Dataset entries
*** Begin section ***
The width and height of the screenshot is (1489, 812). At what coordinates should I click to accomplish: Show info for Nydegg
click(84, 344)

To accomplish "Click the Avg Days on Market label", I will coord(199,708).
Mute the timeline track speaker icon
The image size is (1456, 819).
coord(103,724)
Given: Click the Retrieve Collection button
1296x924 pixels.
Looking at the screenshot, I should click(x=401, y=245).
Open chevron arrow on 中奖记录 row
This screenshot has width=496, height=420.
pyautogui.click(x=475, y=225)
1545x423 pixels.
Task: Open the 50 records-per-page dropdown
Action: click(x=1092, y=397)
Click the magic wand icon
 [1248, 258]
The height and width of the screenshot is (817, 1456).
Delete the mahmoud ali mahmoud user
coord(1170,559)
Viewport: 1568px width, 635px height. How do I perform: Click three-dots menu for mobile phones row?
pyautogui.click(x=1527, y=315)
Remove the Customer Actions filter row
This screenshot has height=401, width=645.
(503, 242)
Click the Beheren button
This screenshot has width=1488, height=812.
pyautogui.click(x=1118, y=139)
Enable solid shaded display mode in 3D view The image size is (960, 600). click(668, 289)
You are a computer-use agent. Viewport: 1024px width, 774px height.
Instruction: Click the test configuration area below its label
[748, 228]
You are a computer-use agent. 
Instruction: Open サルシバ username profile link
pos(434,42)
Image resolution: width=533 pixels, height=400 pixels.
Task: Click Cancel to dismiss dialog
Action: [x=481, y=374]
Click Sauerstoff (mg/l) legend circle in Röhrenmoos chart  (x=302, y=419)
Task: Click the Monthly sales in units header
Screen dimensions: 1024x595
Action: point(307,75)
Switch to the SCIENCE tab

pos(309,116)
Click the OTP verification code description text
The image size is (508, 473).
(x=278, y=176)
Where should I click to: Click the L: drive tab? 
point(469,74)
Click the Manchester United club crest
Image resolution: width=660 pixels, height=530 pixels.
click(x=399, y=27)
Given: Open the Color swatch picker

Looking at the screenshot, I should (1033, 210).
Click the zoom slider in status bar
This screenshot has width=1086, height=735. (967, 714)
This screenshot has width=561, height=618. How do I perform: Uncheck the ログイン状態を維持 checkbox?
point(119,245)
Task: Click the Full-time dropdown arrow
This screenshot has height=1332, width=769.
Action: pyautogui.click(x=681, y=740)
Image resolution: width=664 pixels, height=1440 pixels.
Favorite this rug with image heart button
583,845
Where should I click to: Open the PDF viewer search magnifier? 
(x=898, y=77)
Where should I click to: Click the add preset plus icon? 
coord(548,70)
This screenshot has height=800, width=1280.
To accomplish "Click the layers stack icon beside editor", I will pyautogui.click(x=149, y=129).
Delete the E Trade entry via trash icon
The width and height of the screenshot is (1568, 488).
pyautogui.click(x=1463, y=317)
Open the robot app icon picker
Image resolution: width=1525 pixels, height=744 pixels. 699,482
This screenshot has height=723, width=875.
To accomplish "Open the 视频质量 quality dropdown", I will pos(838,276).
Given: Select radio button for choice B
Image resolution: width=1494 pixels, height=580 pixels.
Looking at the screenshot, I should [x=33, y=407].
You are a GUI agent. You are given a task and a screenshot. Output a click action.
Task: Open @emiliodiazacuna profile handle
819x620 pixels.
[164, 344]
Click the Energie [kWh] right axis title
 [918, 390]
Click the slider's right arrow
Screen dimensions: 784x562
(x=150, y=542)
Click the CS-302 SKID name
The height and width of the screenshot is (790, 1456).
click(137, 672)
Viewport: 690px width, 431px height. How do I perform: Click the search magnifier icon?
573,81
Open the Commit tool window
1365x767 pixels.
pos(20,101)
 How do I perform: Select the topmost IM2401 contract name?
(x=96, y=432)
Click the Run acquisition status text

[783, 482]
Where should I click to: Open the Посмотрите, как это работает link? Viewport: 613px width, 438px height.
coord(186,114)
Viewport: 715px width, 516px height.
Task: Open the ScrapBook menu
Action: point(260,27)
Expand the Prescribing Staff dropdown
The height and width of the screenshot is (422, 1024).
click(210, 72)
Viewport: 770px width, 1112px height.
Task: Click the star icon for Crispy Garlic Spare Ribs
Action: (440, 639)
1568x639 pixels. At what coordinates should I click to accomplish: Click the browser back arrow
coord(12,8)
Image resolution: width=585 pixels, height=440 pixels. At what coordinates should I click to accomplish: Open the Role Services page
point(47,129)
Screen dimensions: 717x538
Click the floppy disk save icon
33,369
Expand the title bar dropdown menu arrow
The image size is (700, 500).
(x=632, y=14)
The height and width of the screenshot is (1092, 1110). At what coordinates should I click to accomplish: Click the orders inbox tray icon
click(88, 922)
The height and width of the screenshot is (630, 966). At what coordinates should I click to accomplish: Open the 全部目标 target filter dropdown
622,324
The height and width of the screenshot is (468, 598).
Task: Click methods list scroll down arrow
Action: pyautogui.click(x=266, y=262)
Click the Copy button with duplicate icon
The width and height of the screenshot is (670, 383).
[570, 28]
*** End section ***
• Work task
Restate the entries above, keeping every word intact.

• Task response
The width and height of the screenshot is (1489, 812). At what coordinates should I click to accomplish: Show info for Nydegg
click(84, 344)

To accomplish "Click the Avg Days on Market label", I will coord(199,708).
Mute the timeline track speaker icon
The image size is (1456, 819).
coord(103,724)
Given: Click the Retrieve Collection button
1296x924 pixels.
Looking at the screenshot, I should click(x=401, y=245).
Open chevron arrow on 中奖记录 row
This screenshot has width=496, height=420.
pyautogui.click(x=475, y=225)
1545x423 pixels.
Task: Open the 50 records-per-page dropdown
Action: click(x=1092, y=397)
Click the magic wand icon
 [1248, 258]
The height and width of the screenshot is (817, 1456).
Delete the mahmoud ali mahmoud user
coord(1170,559)
Viewport: 1568px width, 635px height. How do I perform: Click three-dots menu for mobile phones row?
pyautogui.click(x=1527, y=315)
Remove the Customer Actions filter row
This screenshot has height=401, width=645.
(503, 242)
Click the Beheren button
This screenshot has width=1488, height=812.
pyautogui.click(x=1118, y=139)
Enable solid shaded display mode in 3D view The image size is (960, 600). click(668, 289)
You are a computer-use agent. Viewport: 1024px width, 774px height.
Instruction: Click the test configuration area below its label
[748, 228]
You are a computer-use agent. 
Instruction: Open サルシバ username profile link
pos(434,42)
Image resolution: width=533 pixels, height=400 pixels.
Task: Click Cancel to dismiss dialog
Action: [x=481, y=374]
Click Sauerstoff (mg/l) legend circle in Röhrenmoos chart  (x=302, y=419)
Task: Click the Monthly sales in units header
Screen dimensions: 1024x595
Action: point(307,75)
Switch to the SCIENCE tab

pos(309,116)
Click the OTP verification code description text
The image size is (508, 473).
(x=278, y=176)
Where should I click to: Click the L: drive tab? 
point(469,74)
Click the Manchester United club crest
Image resolution: width=660 pixels, height=530 pixels.
click(x=399, y=27)
Given: Open the Color swatch picker

Looking at the screenshot, I should (1033, 210).
Click the zoom slider in status bar
This screenshot has width=1086, height=735. (967, 714)
This screenshot has width=561, height=618. How do I perform: Uncheck the ログイン状態を維持 checkbox?
point(119,245)
Task: Click the Full-time dropdown arrow
This screenshot has height=1332, width=769.
Action: pyautogui.click(x=681, y=740)
Image resolution: width=664 pixels, height=1440 pixels.
Favorite this rug with image heart button
583,845
Where should I click to: Open the PDF viewer search magnifier? 
(x=898, y=77)
Where should I click to: Click the add preset plus icon? 
coord(548,70)
This screenshot has height=800, width=1280.
To accomplish "Click the layers stack icon beside editor", I will pyautogui.click(x=149, y=129).
Delete the E Trade entry via trash icon
The width and height of the screenshot is (1568, 488).
pyautogui.click(x=1463, y=317)
Open the robot app icon picker
Image resolution: width=1525 pixels, height=744 pixels. 699,482
This screenshot has height=723, width=875.
To accomplish "Open the 视频质量 quality dropdown", I will pos(838,276).
Given: Select radio button for choice B
Image resolution: width=1494 pixels, height=580 pixels.
Looking at the screenshot, I should [x=33, y=407].
You are a GUI agent. You are given a task and a screenshot. Output a click action.
Task: Open @emiliodiazacuna profile handle
819x620 pixels.
[164, 344]
Click the Energie [kWh] right axis title
 [918, 390]
Click the slider's right arrow
Screen dimensions: 784x562
(x=150, y=542)
Click the CS-302 SKID name
The height and width of the screenshot is (790, 1456).
click(137, 672)
Viewport: 690px width, 431px height. How do I perform: Click the search magnifier icon?
573,81
Open the Commit tool window
1365x767 pixels.
pos(20,101)
 How do I perform: Select the topmost IM2401 contract name?
(x=96, y=432)
Click the Run acquisition status text

[783, 482]
Where should I click to: Open the Посмотрите, как это работает link? Viewport: 613px width, 438px height.
coord(186,114)
Viewport: 715px width, 516px height.
Task: Open the ScrapBook menu
Action: point(260,27)
Expand the Prescribing Staff dropdown
The height and width of the screenshot is (422, 1024).
click(210, 72)
Viewport: 770px width, 1112px height.
Task: Click the star icon for Crispy Garlic Spare Ribs
Action: (440, 639)
1568x639 pixels. At what coordinates should I click to accomplish: Click the browser back arrow
coord(12,8)
Image resolution: width=585 pixels, height=440 pixels. At what coordinates should I click to accomplish: Open the Role Services page
point(47,129)
Screen dimensions: 717x538
Click the floppy disk save icon
33,369
Expand the title bar dropdown menu arrow
The image size is (700, 500).
(x=632, y=14)
The height and width of the screenshot is (1092, 1110). At what coordinates should I click to accomplish: Click the orders inbox tray icon
click(88, 922)
The height and width of the screenshot is (630, 966). At what coordinates should I click to accomplish: Open the 全部目标 target filter dropdown
622,324
The height and width of the screenshot is (468, 598).
Task: Click methods list scroll down arrow
Action: pyautogui.click(x=266, y=262)
Click the Copy button with duplicate icon
The width and height of the screenshot is (670, 383).
[570, 28]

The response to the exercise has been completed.